* **WHAT THE TASK ASKS**: Please give back the listing exactly as it reads.

####

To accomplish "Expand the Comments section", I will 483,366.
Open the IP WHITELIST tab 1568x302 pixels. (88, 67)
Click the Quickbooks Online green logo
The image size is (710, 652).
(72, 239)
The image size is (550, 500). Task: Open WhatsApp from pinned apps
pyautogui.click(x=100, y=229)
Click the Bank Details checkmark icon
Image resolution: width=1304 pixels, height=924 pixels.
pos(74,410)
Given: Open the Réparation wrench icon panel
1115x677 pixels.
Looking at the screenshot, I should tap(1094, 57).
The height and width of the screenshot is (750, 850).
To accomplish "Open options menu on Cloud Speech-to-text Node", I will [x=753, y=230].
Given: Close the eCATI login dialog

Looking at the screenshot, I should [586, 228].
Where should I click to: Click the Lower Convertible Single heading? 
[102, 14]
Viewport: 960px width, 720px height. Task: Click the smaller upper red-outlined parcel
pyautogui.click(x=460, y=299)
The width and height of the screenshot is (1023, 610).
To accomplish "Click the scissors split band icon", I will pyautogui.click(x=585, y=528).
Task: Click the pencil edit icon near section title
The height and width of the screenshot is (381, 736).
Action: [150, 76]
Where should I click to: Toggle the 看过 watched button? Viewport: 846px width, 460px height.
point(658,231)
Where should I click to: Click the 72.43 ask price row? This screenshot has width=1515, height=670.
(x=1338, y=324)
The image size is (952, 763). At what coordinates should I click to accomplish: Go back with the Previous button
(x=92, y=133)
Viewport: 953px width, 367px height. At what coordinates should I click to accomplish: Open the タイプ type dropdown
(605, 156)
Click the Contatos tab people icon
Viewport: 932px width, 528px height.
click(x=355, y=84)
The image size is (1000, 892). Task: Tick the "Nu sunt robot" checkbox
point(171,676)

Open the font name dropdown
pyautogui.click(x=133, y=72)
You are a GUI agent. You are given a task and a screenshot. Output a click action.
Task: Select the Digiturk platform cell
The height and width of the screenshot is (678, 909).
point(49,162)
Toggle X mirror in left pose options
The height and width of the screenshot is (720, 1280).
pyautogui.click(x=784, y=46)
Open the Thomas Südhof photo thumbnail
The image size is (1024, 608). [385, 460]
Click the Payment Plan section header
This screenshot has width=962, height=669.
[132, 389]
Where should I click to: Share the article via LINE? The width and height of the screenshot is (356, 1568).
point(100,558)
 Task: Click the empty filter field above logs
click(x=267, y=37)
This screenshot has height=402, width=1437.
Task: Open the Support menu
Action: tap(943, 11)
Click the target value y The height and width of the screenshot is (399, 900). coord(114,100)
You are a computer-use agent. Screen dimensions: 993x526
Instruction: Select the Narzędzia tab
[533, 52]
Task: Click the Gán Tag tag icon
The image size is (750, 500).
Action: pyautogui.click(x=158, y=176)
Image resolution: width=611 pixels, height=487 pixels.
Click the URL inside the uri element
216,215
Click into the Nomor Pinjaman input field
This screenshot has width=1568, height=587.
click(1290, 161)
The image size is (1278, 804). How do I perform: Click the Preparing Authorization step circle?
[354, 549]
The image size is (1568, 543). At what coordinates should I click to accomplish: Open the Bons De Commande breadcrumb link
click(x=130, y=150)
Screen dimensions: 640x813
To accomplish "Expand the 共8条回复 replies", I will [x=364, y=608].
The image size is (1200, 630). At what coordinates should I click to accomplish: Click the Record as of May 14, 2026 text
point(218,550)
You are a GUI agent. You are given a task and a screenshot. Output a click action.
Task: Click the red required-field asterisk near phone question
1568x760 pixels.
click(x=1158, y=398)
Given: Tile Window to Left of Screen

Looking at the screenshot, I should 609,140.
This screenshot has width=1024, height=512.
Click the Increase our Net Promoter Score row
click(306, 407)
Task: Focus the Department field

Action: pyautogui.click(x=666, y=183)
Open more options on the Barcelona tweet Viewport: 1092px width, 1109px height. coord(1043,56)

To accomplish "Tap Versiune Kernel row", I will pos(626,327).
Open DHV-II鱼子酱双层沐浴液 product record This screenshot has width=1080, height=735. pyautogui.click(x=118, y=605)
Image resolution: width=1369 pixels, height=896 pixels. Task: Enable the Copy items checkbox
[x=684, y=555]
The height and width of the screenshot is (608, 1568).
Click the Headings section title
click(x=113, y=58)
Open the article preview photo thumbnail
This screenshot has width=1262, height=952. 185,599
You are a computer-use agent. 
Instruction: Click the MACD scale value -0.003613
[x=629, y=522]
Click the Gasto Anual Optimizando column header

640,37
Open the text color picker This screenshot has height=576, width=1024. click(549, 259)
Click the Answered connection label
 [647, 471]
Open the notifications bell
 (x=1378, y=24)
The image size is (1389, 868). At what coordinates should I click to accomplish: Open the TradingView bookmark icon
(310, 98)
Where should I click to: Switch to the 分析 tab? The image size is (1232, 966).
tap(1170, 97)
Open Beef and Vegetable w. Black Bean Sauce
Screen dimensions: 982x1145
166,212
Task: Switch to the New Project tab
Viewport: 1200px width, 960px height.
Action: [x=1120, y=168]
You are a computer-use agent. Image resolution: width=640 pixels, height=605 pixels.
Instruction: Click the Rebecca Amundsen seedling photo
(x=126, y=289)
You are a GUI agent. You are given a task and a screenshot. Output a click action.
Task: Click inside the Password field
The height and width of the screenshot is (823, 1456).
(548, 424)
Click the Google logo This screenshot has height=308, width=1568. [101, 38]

####

* **EXERCISE ANSWER**:
To accomplish "Expand the Comments section", I will 483,366.
Open the IP WHITELIST tab 1568x302 pixels. (88, 67)
Click the Quickbooks Online green logo
The image size is (710, 652).
(72, 239)
The image size is (550, 500). Task: Open WhatsApp from pinned apps
pyautogui.click(x=100, y=229)
Click the Bank Details checkmark icon
Image resolution: width=1304 pixels, height=924 pixels.
pos(74,410)
Given: Open the Réparation wrench icon panel
1115x677 pixels.
Looking at the screenshot, I should tap(1094, 57).
The height and width of the screenshot is (750, 850).
To accomplish "Open options menu on Cloud Speech-to-text Node", I will [x=753, y=230].
Given: Close the eCATI login dialog

Looking at the screenshot, I should [586, 228].
Where should I click to: Click the Lower Convertible Single heading? 
[102, 14]
Viewport: 960px width, 720px height. Task: Click the smaller upper red-outlined parcel
pyautogui.click(x=460, y=299)
The width and height of the screenshot is (1023, 610).
To accomplish "Click the scissors split band icon", I will pyautogui.click(x=585, y=528).
Task: Click the pencil edit icon near section title
The height and width of the screenshot is (381, 736).
Action: [150, 76]
Where should I click to: Toggle the 看过 watched button? Viewport: 846px width, 460px height.
point(658,231)
Where should I click to: Click the 72.43 ask price row? This screenshot has width=1515, height=670.
(x=1338, y=324)
The image size is (952, 763). At what coordinates should I click to accomplish: Go back with the Previous button
(x=92, y=133)
Viewport: 953px width, 367px height. At what coordinates should I click to accomplish: Open the タイプ type dropdown
(605, 156)
Click the Contatos tab people icon
Viewport: 932px width, 528px height.
click(x=355, y=84)
The image size is (1000, 892). Task: Tick the "Nu sunt robot" checkbox
point(171,676)

Open the font name dropdown
pyautogui.click(x=133, y=72)
You are a GUI agent. You are given a task and a screenshot. Output a click action.
Task: Select the Digiturk platform cell
The height and width of the screenshot is (678, 909).
point(49,162)
Toggle X mirror in left pose options
The height and width of the screenshot is (720, 1280).
pyautogui.click(x=784, y=46)
Open the Thomas Südhof photo thumbnail
The image size is (1024, 608). [385, 460]
Click the Payment Plan section header
This screenshot has width=962, height=669.
[132, 389]
Where should I click to: Share the article via LINE? The width and height of the screenshot is (356, 1568).
point(100,558)
 Task: Click the empty filter field above logs
click(x=267, y=37)
This screenshot has height=402, width=1437.
Task: Open the Support menu
Action: tap(943, 11)
Click the target value y The height and width of the screenshot is (399, 900). coord(114,100)
You are a computer-use agent. Screen dimensions: 993x526
Instruction: Select the Narzędzia tab
[533, 52]
Task: Click the Gán Tag tag icon
The image size is (750, 500).
Action: pyautogui.click(x=158, y=176)
Image resolution: width=611 pixels, height=487 pixels.
Click the URL inside the uri element
216,215
Click into the Nomor Pinjaman input field
This screenshot has width=1568, height=587.
click(1290, 161)
The image size is (1278, 804). How do I perform: Click the Preparing Authorization step circle?
[354, 549]
The image size is (1568, 543). At what coordinates should I click to accomplish: Open the Bons De Commande breadcrumb link
click(x=130, y=150)
Screen dimensions: 640x813
To accomplish "Expand the 共8条回复 replies", I will [x=364, y=608].
The image size is (1200, 630). At what coordinates should I click to accomplish: Click the Record as of May 14, 2026 text
point(218,550)
You are a GUI agent. You are given a task and a screenshot. Output a click action.
Task: Click the red required-field asterisk near phone question
1568x760 pixels.
click(x=1158, y=398)
Given: Tile Window to Left of Screen

Looking at the screenshot, I should 609,140.
This screenshot has width=1024, height=512.
Click the Increase our Net Promoter Score row
click(306, 407)
Task: Focus the Department field

Action: pyautogui.click(x=666, y=183)
Open more options on the Barcelona tweet Viewport: 1092px width, 1109px height. coord(1043,56)

To accomplish "Tap Versiune Kernel row", I will pos(626,327).
Open DHV-II鱼子酱双层沐浴液 product record This screenshot has width=1080, height=735. pyautogui.click(x=118, y=605)
Image resolution: width=1369 pixels, height=896 pixels. Task: Enable the Copy items checkbox
[x=684, y=555]
The height and width of the screenshot is (608, 1568).
Click the Headings section title
click(x=113, y=58)
Open the article preview photo thumbnail
This screenshot has width=1262, height=952. 185,599
You are a computer-use agent. 
Instruction: Click the MACD scale value -0.003613
[x=629, y=522]
Click the Gasto Anual Optimizando column header

640,37
Open the text color picker This screenshot has height=576, width=1024. click(549, 259)
Click the Answered connection label
 [647, 471]
Open the notifications bell
 (x=1378, y=24)
The image size is (1389, 868). At what coordinates should I click to accomplish: Open the TradingView bookmark icon
(310, 98)
Where should I click to: Switch to the 分析 tab? The image size is (1232, 966).
tap(1170, 97)
Open Beef and Vegetable w. Black Bean Sauce
Screen dimensions: 982x1145
166,212
Task: Switch to the New Project tab
Viewport: 1200px width, 960px height.
Action: [x=1120, y=168]
You are a computer-use agent. Image resolution: width=640 pixels, height=605 pixels.
Instruction: Click the Rebecca Amundsen seedling photo
(x=126, y=289)
You are a GUI agent. You are given a task and a screenshot. Output a click action.
Task: Click inside the Password field
The height and width of the screenshot is (823, 1456).
(548, 424)
Click the Google logo This screenshot has height=308, width=1568. [101, 38]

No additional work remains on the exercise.